New Book of Interest: “Enacting Pleasure: Artists and Writers Respond to Carol Gilligan’s New Map of Love”


From the FLP mailbox, this announcement of a new edited volume by Peggy Cooper Davis and Lizzy Cooper Davis:

Enacting Pleasure: Artists and Writers Respond to Carol Gilligan’s New Map of Love

Carol Gilligan’s feminist psychology has been the subject of much controversy, but of too little serious examination and critique.

Peggy Cooper Davis and Lizzy Cooper Davis are African American feminist scholars, one in law and the other in anthropology and African American studies.  Lizzy Cooper Davis is also a performing artist.

In Enacting Pleasure they present the reactions of a refreshingly diverse range of artists and scholars to Gilligan’s relational psychology – the evolving notion that

 a healthy human psyche is one that enacts,

rather than suppresses,

the pleasure and utility of interconnection.

Edward Tronick and Michael Tomasello speak to the biological and psychological foundations of human interconnection.

 Robin D. G. Kelley links relational psychology to a politics of love, and David Richards and Peggy Cooper Davis honor it as a basis for democratic theory.

Toni Morrison and Carmen Gillespie associate relational psychology with marginalized women’s quest for self-love, while Peggy Cooper Davis interrogates Gilligan’s celebrations of interracial love.

Kendall Thomas sees Gilligan’s work as limited by heteronormativity, while Kenji Yoshino sees it as a foundation for sexual liberation.

Ruby Blondell and Simon Goldhill speak to the moral implications of Gilligan’s rejection of patriarchal norms.

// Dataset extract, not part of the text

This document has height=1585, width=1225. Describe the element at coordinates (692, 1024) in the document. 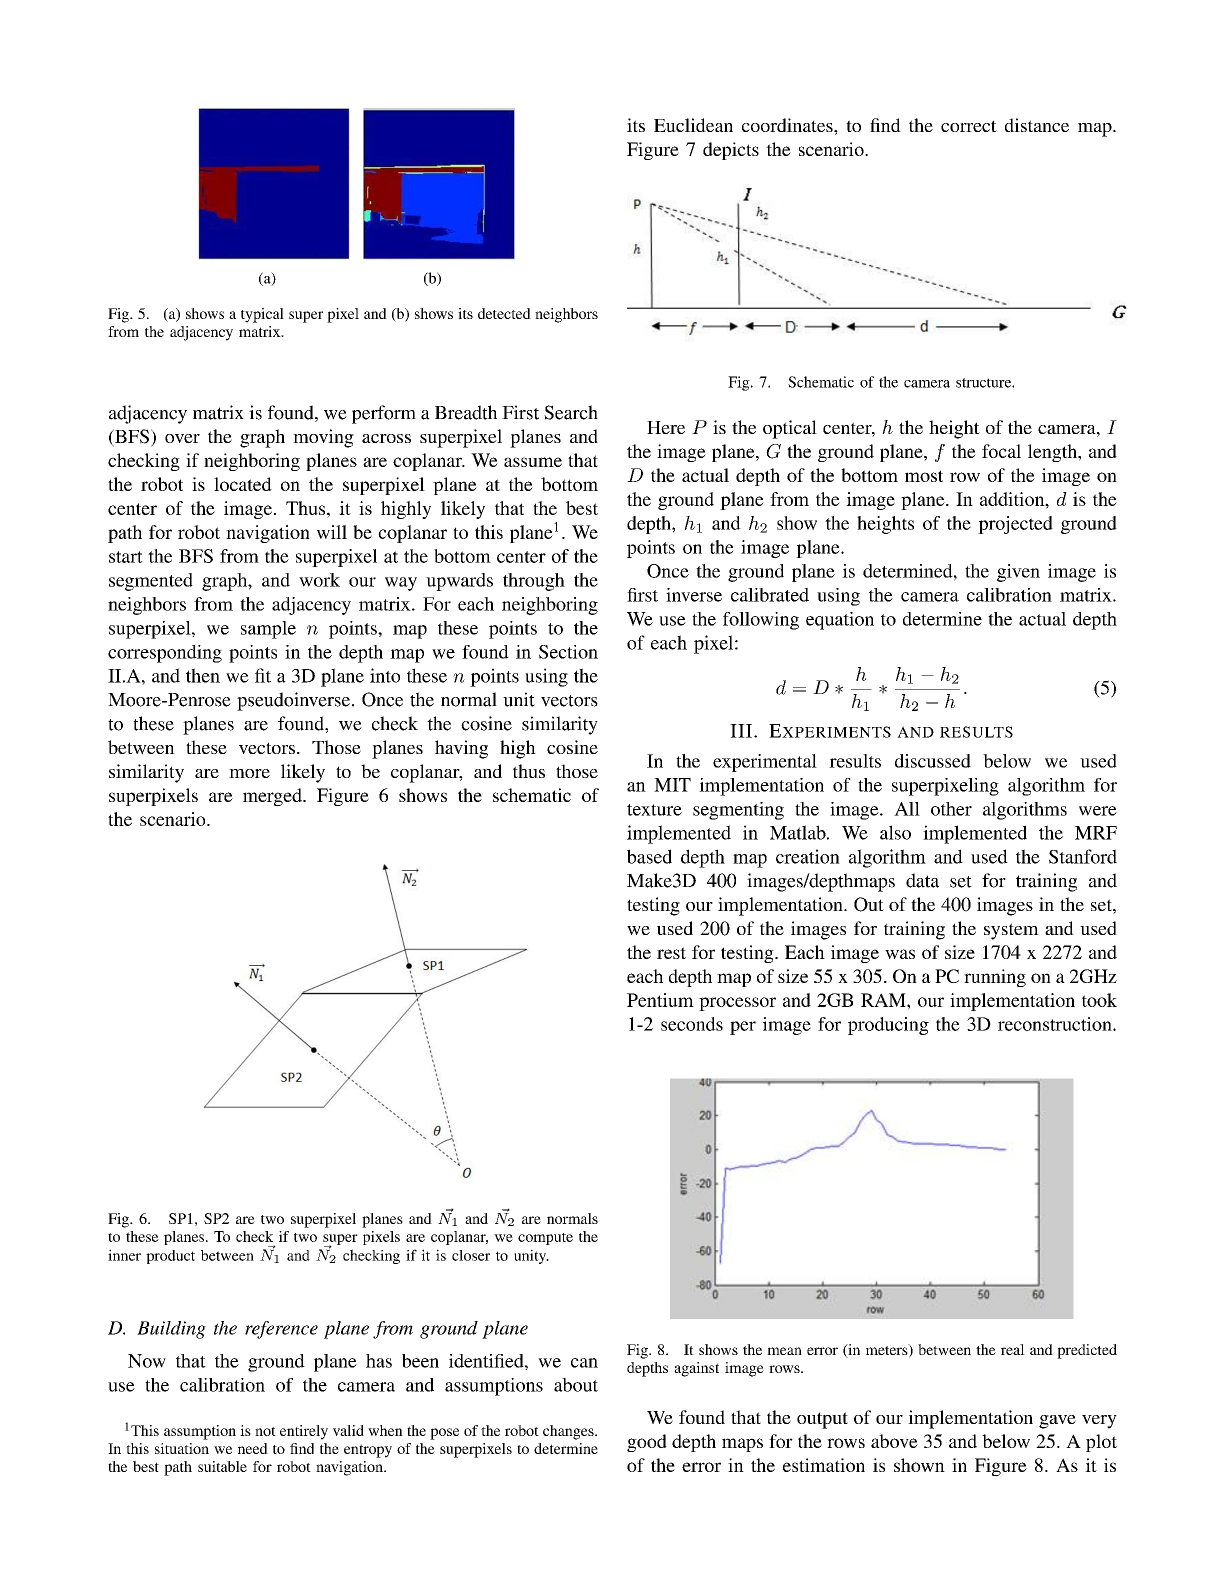

I see `seconds` at that location.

Others examine Gilligan’s research methods, her relationship to Freudian psychology, her interpretations of elite and post-colonial literature, and her literary style.

Kristin Linklater sings of relational psychology’s eroticism.

Enacting Pleasure is a respectfully serious and probing analysis of Gilligan’s intellectual and literary contributions to feminist thought.  It is an important multicultural and multidisciplinary resource for those who teach or write about human psychology, gender, race, sexuality, and cultural or artistic criticism.